WORK ITEM ▸ Transcribe the data underneath exactly, keeping every word in place.
#### PROVIDED MATERIAL ####
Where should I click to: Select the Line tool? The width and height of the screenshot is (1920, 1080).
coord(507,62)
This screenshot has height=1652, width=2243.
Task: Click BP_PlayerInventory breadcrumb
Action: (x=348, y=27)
####
RESPONSE BELOW ▸
Where should I click to: Select the Line tool? The width and height of the screenshot is (1920, 1080).
coord(507,62)
This screenshot has height=1652, width=2243.
Task: Click BP_PlayerInventory breadcrumb
Action: (x=348, y=27)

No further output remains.